Sunday, November 5, 2017

Battle for Azeroth: General Reaction

The follow-up to Legion was always going to be a bit of a step down. But that's ok.

With its introduction of Demon Hunters, the resolution of a shocking number of plots and reveal of myriad long-awaited story moments, its class-centered content, and the introduction of truly effective and clever systems like level scaling and world quests, Legion is, on paper, WoW's best expansion so far. Have there been problems? Sure. But the previous title-holder (and yes, this is a matter of opinion, but you're reading mine,) Wrath of the Lich King, was not without its problems either.

There has been something of a pattern of peaks and valleys with WoW expansions, starting with Wrath (a lot of people are super-nostalgic about Burning Crusade, and just having an expansion at all was so new that it's hard to evaluate it.) Wrath was a high point, then Cataclysm, which on whole was amazing but sacrificed too much of its high-level content in order to revamp the old world, was a bit of a let-down. Mists of Pandaria, despite a lot of skepticism about the cute Pandaren characters, wound up enriching the lore of the world and taking WoW's storytelling up several notches. Warlords of Draenor then plunged WoW to probably its lowest depths, with a story that felt convoluted in order to bring back characters who weren't all that interesting to begin with and then killed them off before we got to know them and then had nearly nothing to do at the level cap. And then Legion came along and fixed basically all the problems that Warlords had. If there are any real flaws to Legion, it's the over-reliance on RNG-based systems like Legendaries and the Netherlight Crucible, but there's so much to like that I can't really be mad.

So where does Battle for Azeroth fit into all of this? Obviously I won't be able to answer that for about two years, until we're in the thick of the expansion.

So let's talk about what I imagine we're going to get:

I think that, following the defeat of Warcraft's big bad (yes, I know the Void Lords have kind of moved in as the new big bad, but we know so little about them that they'll have to develop later) Blizzard wants to try returning to some of the feel of vanilla. In Classic WoW, there wasn't one particular threat we were worried about - it was mostly about exploring the world and confronting or steering clear of the other faction. Even though the two sides weren't at open war in vanilla, there were elements of conflict that were there perhaps not to drive the story, but to establish whose territory was whose.

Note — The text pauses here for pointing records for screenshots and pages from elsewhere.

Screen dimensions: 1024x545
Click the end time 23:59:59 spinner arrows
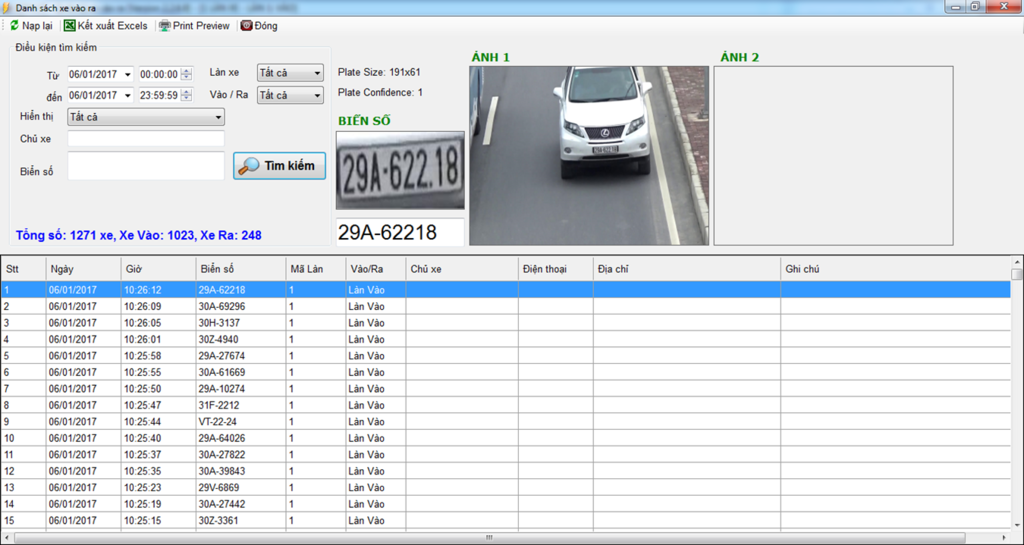pos(186,96)
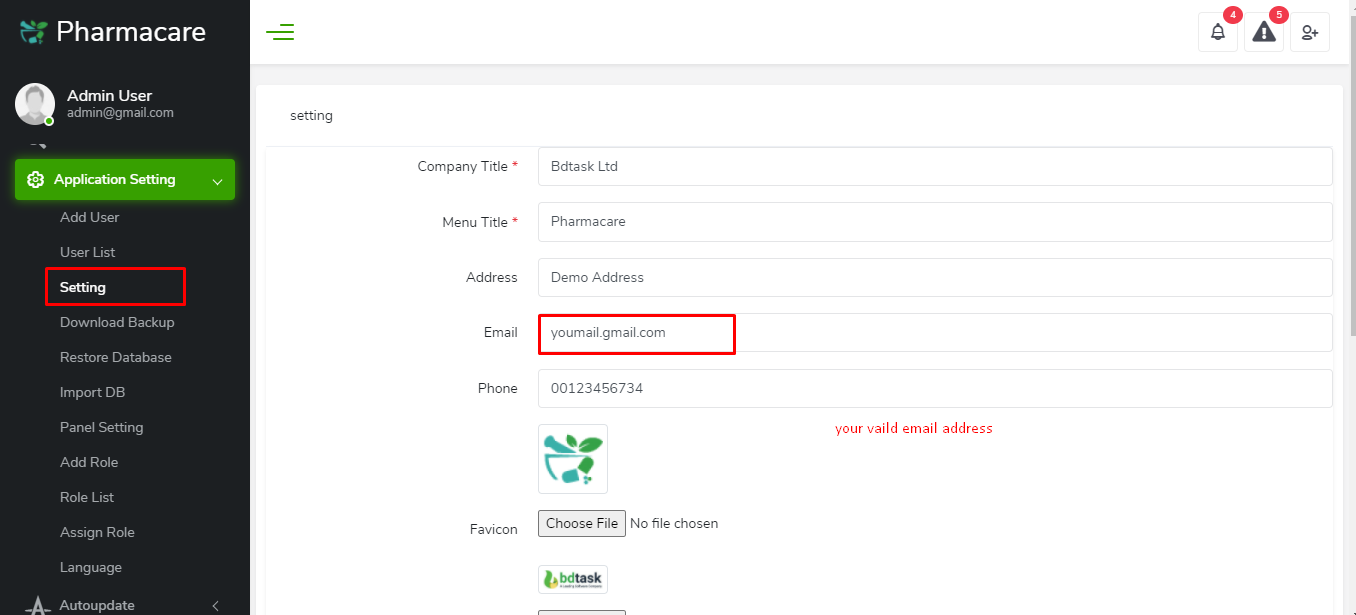Viewport: 1356px width, 615px height.
Task: Open the Download Backup menu item
Action: click(117, 322)
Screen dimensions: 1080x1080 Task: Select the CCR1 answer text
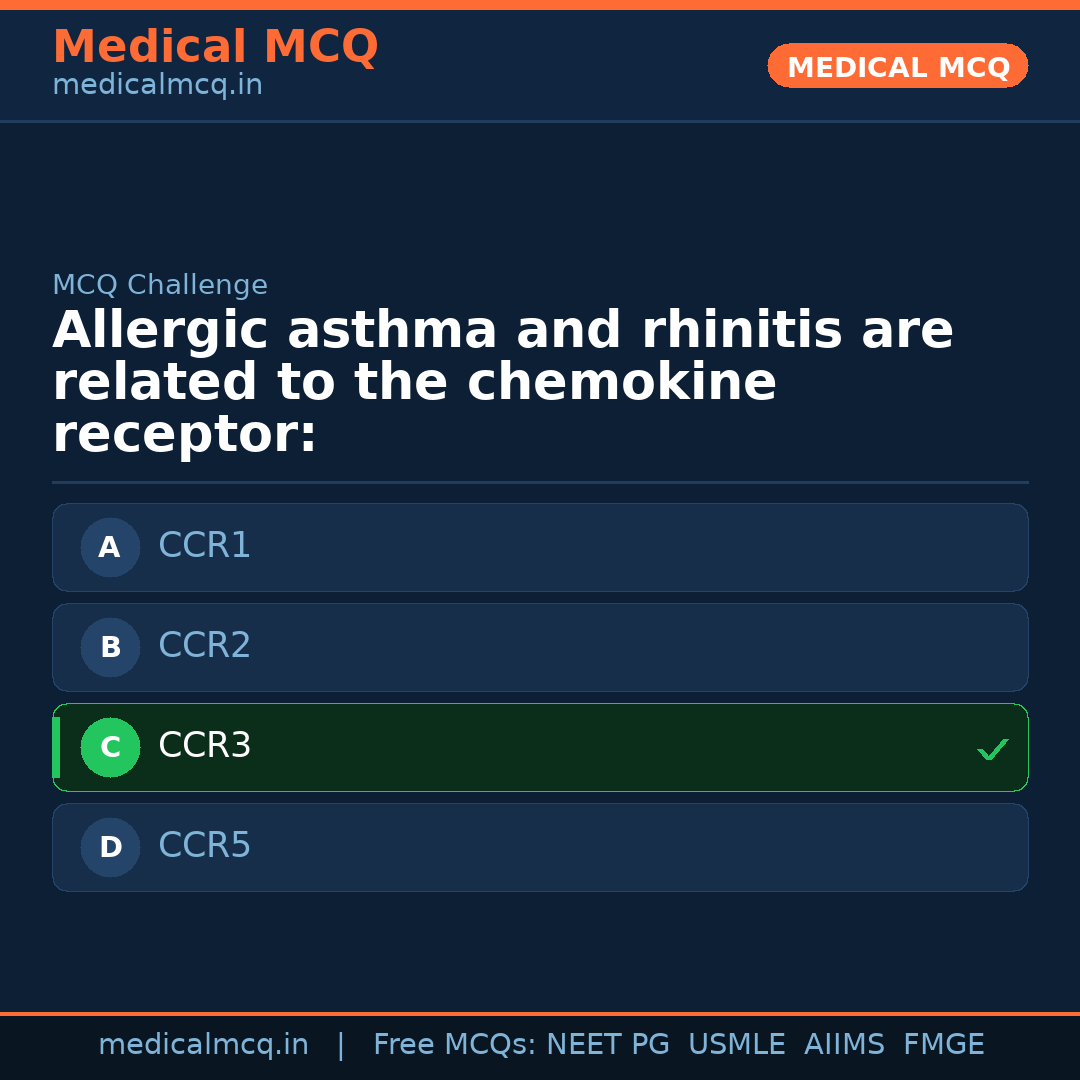point(204,546)
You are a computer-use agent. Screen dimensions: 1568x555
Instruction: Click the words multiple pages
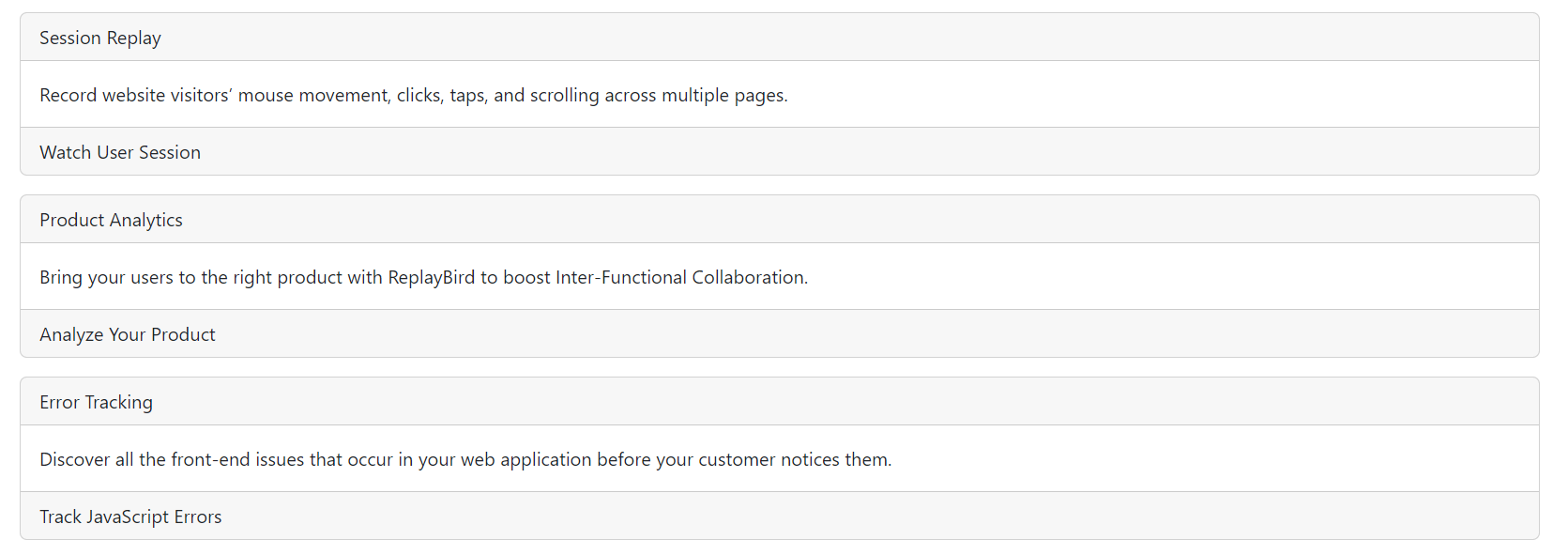click(x=724, y=95)
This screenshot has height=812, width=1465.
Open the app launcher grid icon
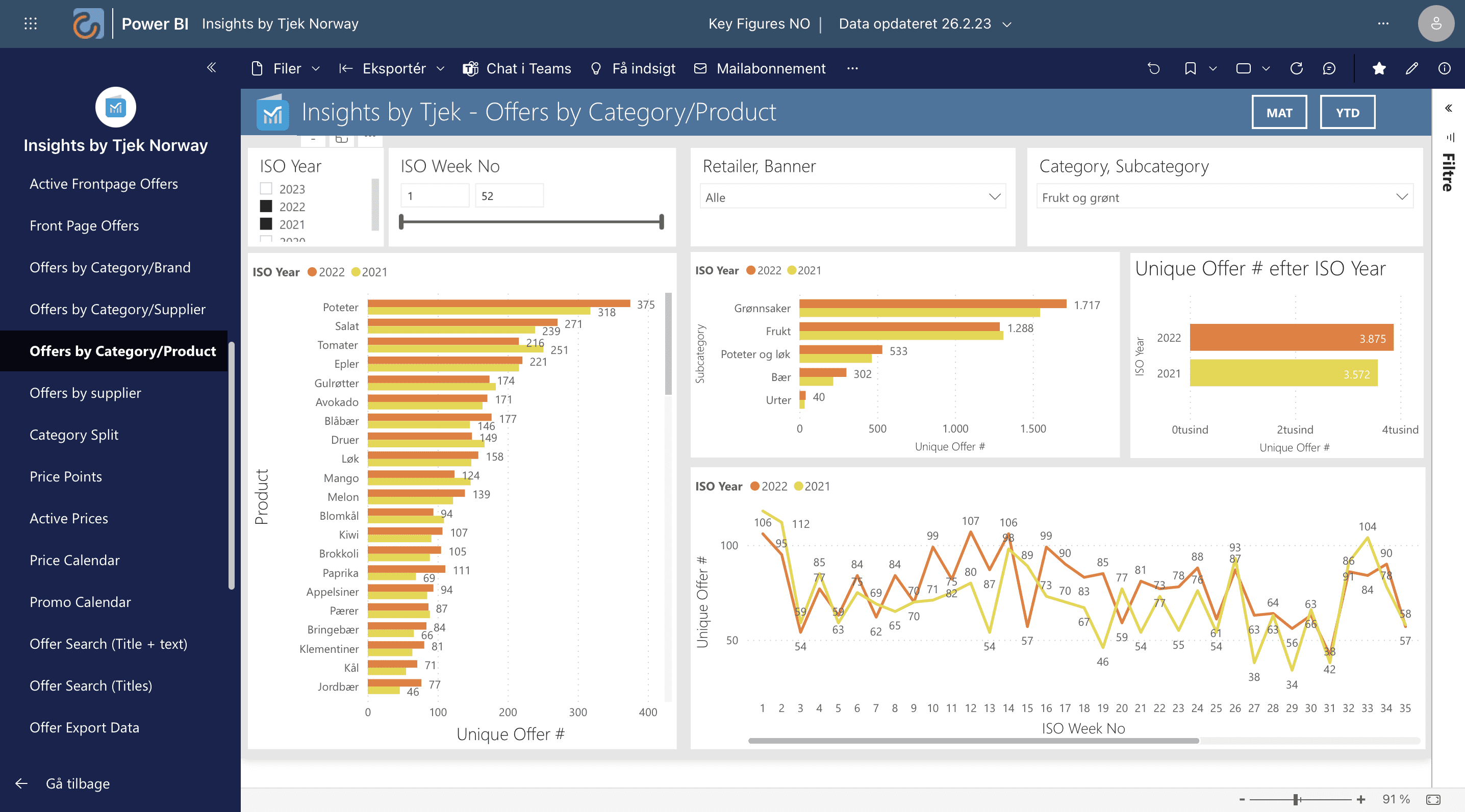[x=31, y=23]
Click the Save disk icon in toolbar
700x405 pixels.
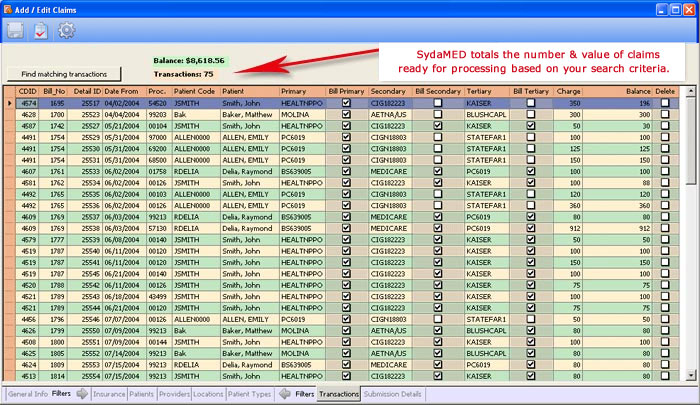click(x=17, y=30)
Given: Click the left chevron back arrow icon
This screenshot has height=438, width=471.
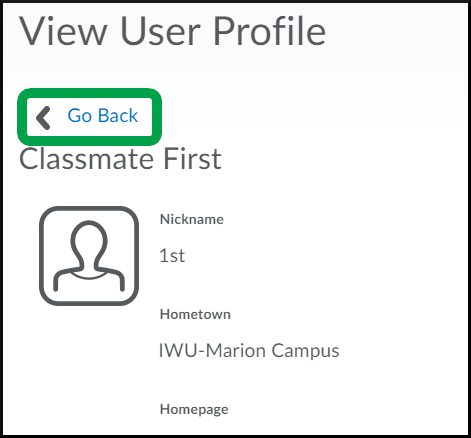Looking at the screenshot, I should pos(43,118).
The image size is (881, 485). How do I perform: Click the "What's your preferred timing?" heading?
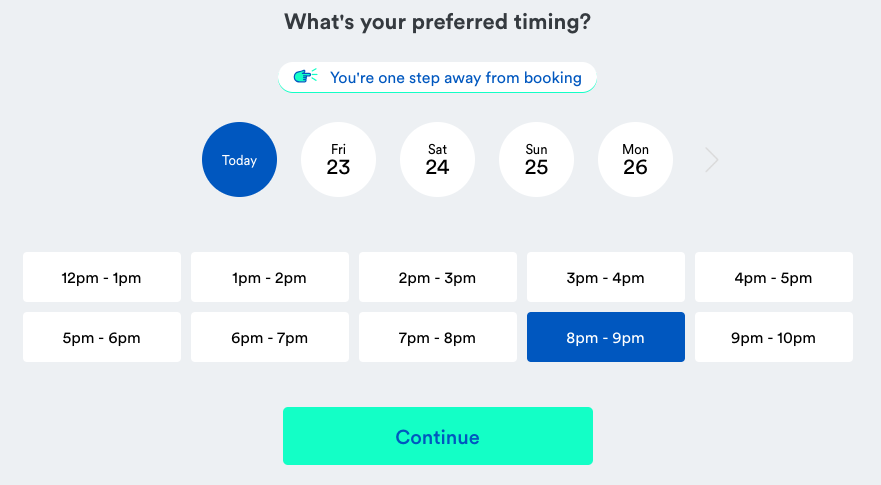(x=437, y=22)
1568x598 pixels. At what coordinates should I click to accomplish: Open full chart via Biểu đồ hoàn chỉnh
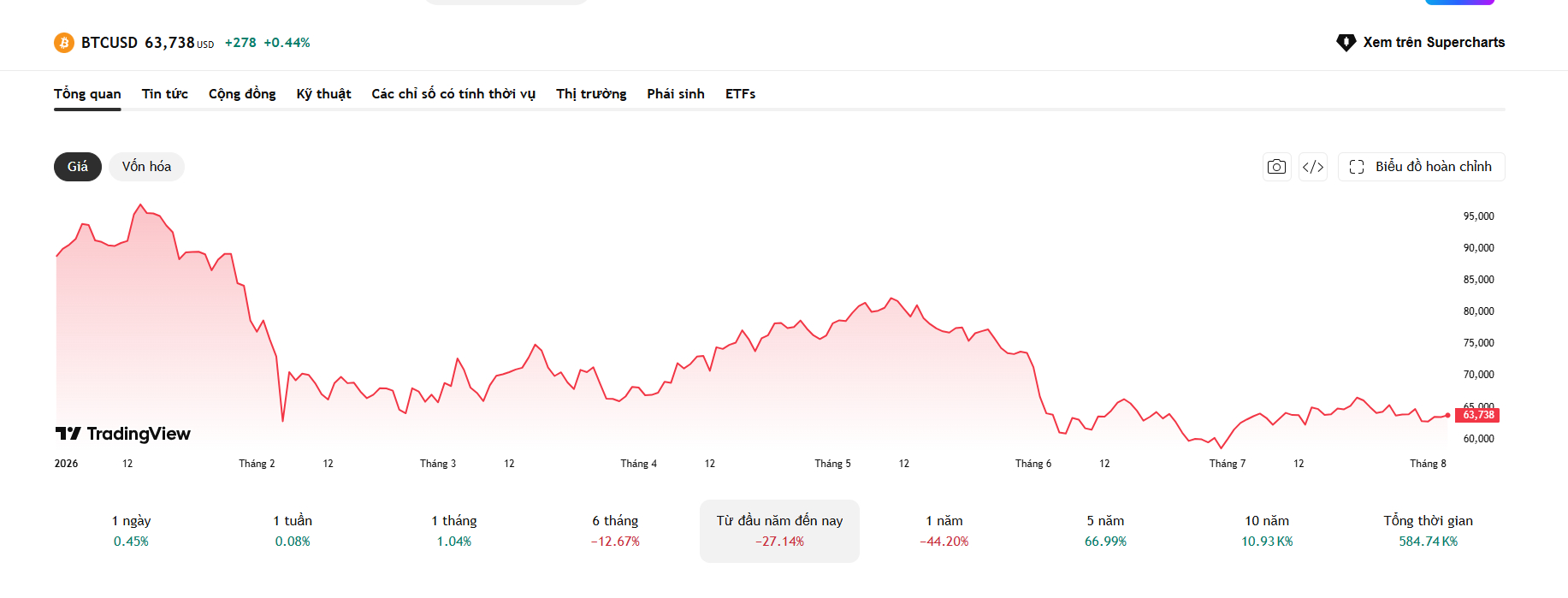tap(1421, 167)
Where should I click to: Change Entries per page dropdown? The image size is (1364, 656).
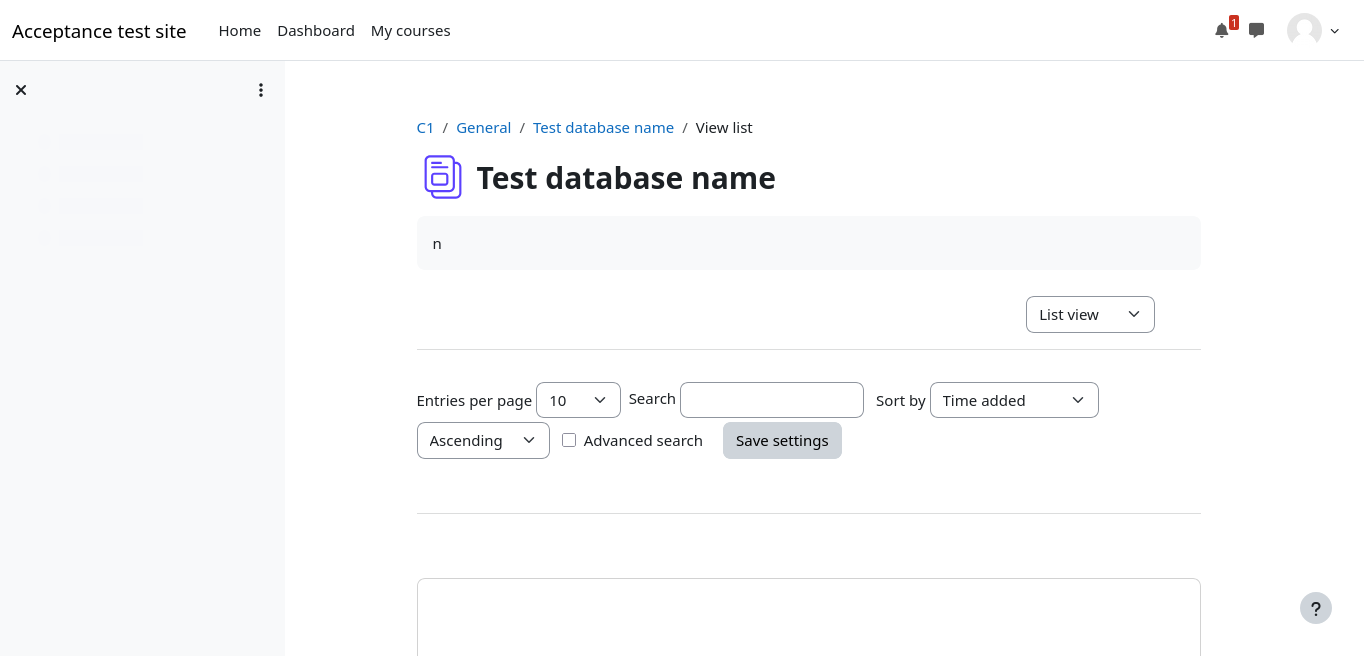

The key was that the real focus was that exploration.

Given that this is the South Seas expansion (and if you're still looking forward to that eventuality, I'm going to ask you this question: an expansion with Kul Tiras, Zandalar, a bunch of uncharted islands to explore, and Azshara as a raid boss isn't the South Seas expansion? Then what is?) and that the two factions are actually going to be separated on different continents until they reach the level cap (mirroring Vanilla's mostly-faction-associated original continents,) I imagine they want to kind of get back to basics with Battle for Azeroth.

And that makes a lot of sense given how crazy Legion got. We literally hopped in a spaceship and battled space demons. Don't get me wrong: I love mixing sci-fi and fantasy. But I can understand how they might want to pull things back toward a more traditional fantasy aesthetic after Legion got so futuristic, much as they followed up Burning Crusade with their Tolkien-esque Wrath of the Lich King (complete with icy Mordor.)

Now, mechanically, if they can synthesize the lessons from Warlords and Legion (basiclally, Warlords: bad, Legion: good,) they can make for an exciting endgame experience. I am slightly worried about having only three zones to level up in, but then again, we only had four in Legion and that worked out fine. Having effectively three max-level zones with the other continent sounds really cool, and I hope that there are real quest experiences like Suramar in each of them (ok, maybe all three don't have to have quite as much as Suramar, but for the record, Suramar was amazing.)

Here are the keys, I think, to making a good expansion:

Have a variety of fun and rewarding stuff at endgame: raids are great, as are dungeons, but also have more story to uncover at the cap, and with patches as well.

Give us reasons to explore the whole new continent(s,) not just one max-level area.

Incentivize going out into the world. Frankly, I'd just get rid of mission tables, though they've said that might return.

Be reasonable with difficulty tuning: giving all players a way to see the content is good. I think raid and dungeon difficulty on normal through heroic raids and normal through mythic dungeons was actually more or less spot-on in Legion. I can't speak to Mythic raids or Mythic + dungeons.

Give players a clear path to getting what they want. This is actually an area where Legion kind of fails, as the RNG nature of Legendaries and Relinquished gear can get very frustrating. Hopefully the Heart of Azeroth system will be a better alternative to Legendaries.

We'll have to wait and see how Battle for Azeroth goes. I'm not going to hold it to my expectations of Legion, but even though I've never been a fan of the Alliance/Horde conflict, I suspect that that's going to be less of a central plot to it and more of a manner of making the experience of both sides feel different (like, you know, having two separate continents.)